In this approach, the data creator/owner contributes various training data but watermarks them, based on a randomly sampled seed, before public release. Researchers have observed that watermarked training data leaves traces easier to detect and much more reliable than standard MI. Testing whether a model has seen this watermarked data during its training can be formulated as a hypothesis test and detected with high confidence (low FPR) even when as little as 5% of training text is watermarked (essentially, we can view watermarked text as a way of embedding a random canary string—the watermark key—into a stream of text).
Data Extraction Attacks
Existing copyright lawsuits against foundation models have usually argued that a model was trained on some piece of data by showing that the model could reproduce the data exactly (at least partially). Intuitively, if you can make a model generate specific content word-for-word, it’s pretty strong evidence that the model was trained on it.
But how do we formally argue that the FPR is low in this case? Maybe the fact that the model generates the right text is just coincidental?
Heuristically speaking, researchers have suggested a few key properties to distinguish training data extraction from coincidental regurgitation:
- Ensure the targeted output string is long enough (e.g., around 50 tokens or 2-3 sentences).
- Ensure the targeted output string has high-entropy to avoid trivial responses (e.g., reproducing a string of successive numbers)

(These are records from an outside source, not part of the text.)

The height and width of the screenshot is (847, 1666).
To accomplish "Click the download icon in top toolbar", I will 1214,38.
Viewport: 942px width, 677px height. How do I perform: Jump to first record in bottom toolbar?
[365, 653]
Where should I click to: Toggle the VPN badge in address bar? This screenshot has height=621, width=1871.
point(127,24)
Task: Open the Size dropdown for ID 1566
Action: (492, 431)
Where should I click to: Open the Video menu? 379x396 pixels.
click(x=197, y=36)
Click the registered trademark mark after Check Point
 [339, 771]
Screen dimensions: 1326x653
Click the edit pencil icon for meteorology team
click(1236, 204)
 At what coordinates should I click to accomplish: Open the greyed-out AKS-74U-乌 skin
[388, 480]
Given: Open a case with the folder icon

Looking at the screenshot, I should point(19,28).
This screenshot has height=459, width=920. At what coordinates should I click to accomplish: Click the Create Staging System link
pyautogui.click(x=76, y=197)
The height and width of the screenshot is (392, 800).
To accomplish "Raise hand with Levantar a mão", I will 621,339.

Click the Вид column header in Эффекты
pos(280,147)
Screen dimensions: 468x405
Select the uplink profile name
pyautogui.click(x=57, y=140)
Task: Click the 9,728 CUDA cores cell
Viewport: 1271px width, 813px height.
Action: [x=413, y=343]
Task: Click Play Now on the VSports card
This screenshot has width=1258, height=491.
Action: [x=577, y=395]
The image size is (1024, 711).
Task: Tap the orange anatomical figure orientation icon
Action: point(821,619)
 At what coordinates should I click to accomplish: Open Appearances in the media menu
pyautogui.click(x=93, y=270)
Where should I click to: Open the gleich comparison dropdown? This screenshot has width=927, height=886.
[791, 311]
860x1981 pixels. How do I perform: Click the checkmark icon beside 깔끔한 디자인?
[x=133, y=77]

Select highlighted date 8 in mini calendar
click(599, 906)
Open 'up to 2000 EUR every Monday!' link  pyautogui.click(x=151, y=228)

- Use short or random-looking prompts to reduce the chance that the output is encoded in the prompt.
In our paper, we suggest that data extraction can also be cast as a counterfactual ranking problem. The statistic we informally consider here is a text’s ranking under (greedy) decoding from the language model. And the counterfactual set $X$ corresponds to all other possible continuations of the prompt that would be equally plausible under a language model.
To illustrate this point, consider the example of verbatim data extraction below, with the prompt in red and the verbatim continuation in blue. Given the prompt “The sun was setting […] She knew she”, there are many likely continuations that are plausible (say these make up a set $X$). And so the chance that the model picks the correct one (under the null hypothesis) is roughly $1/|X|$. Now, even though we cannot meaningfully compute $|X|$, we can still confidently say that $|X|$ is “absurdly large”, e.g., $|X| > 1,000,000$ . And so the FPR (i.e., the likelihood that a model would generate this exact text without being trained on it) is low enough not to matter.
Conclusion
In conclusion, MI attacks face fundamental limitations when providing reliable training data proofs due to challenges in sampling from the null hypothesis for large foundation models. While existing training data proofs based on MI attacks apply various strategies to address these challenges and estimate the attack’s FPR, we show that none of these approaches are statistically sound. However, three promising directions—injecting random canaries, data extraction attacks, and watermarking training data—offer statistically robust methods with bounded FPR, under mild assumptions, providing stronger, more reliable evidence for AI model auditing.
Thus, unless an accusing party can get compelled access to a training set, we argue that they should be looking to other techniques than MI attacks to provide convincing evidence that their data was used for model training.